Setrakian had moved back into the foyer. His heart felt tight in his chest, overtaxed by stress and anticipation. So long he had waited. So long…

His gnarled hands began to ache. He flexed them, gripping the sword handle beneath the silver wolf’s head. Then he felt something, the faintest breeze in advance of movement…

Moving his drawn sword at the last possible moment saved him from a direct and fatal blow. The impact knocked him back, sending his crumpled body sliding headfirst over the marble floor to slam into the base of the wall. But he kept his grip on his sword. He got back to his feet quickly, swinging his blade back and forth, seeing nothing in the dim foyer.

So fast the Master moved.

He was right here. Somewhere.

Now you are an old man.

The voice crackled inside Setrakian’s head like an electric shock. Setrakian swung his silver sword out wide in front of him.
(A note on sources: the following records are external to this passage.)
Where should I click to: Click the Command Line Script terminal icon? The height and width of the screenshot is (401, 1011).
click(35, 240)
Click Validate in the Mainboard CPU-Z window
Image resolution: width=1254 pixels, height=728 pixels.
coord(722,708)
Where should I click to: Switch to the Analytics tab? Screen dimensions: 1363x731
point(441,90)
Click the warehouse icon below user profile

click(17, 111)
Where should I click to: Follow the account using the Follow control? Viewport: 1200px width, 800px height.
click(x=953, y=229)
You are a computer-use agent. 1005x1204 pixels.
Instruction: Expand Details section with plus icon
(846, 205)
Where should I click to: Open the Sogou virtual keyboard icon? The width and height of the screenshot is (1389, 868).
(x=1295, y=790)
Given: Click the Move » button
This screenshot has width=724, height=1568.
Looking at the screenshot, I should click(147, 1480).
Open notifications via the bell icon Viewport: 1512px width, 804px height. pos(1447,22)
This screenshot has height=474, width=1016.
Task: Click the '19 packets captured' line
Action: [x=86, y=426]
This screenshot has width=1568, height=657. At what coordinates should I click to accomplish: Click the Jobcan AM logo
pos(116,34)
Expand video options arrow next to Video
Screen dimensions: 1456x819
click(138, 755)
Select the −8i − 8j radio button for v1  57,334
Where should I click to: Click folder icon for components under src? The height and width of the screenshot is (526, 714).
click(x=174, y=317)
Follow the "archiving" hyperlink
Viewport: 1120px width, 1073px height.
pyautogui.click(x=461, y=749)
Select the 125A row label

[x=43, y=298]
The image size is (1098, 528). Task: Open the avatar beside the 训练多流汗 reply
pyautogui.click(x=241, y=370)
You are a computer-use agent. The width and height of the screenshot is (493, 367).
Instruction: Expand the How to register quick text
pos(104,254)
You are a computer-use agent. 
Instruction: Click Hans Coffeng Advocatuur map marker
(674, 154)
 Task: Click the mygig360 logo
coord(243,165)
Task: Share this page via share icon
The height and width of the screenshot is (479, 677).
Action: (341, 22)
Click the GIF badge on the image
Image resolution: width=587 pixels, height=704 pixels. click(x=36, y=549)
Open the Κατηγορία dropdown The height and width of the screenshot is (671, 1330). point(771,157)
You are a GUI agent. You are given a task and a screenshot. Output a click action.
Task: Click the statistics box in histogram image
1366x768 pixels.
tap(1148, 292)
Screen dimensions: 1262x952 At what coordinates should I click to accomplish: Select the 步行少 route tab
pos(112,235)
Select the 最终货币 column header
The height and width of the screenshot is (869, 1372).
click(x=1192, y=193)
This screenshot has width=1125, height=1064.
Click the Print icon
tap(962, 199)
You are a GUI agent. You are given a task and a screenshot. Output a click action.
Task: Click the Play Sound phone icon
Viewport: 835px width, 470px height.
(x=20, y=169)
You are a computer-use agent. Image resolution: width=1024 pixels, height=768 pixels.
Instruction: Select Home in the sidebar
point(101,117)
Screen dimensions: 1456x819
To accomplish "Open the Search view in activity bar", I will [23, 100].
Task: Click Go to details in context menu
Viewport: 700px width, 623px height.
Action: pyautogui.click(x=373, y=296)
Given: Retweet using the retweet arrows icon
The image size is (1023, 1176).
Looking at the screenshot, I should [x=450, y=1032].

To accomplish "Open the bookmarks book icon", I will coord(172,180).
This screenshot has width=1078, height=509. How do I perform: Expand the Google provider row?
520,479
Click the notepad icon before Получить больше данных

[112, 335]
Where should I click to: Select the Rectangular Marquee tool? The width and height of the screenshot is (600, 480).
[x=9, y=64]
A black form blurred past the statue of the weeping angel at the foot of the curling marble stairs.

The Master would try to distract him. This was his way. Never to challenge directly, face-to-face, but to deceive. To surprise from behind.

Setrakian backed up against the wall beside the front door. Behind him, a narrow, door-framing window of Tiffany glass had been blacked over. Setrakian struck at the lead panes, smashing out the precious glass with his sword.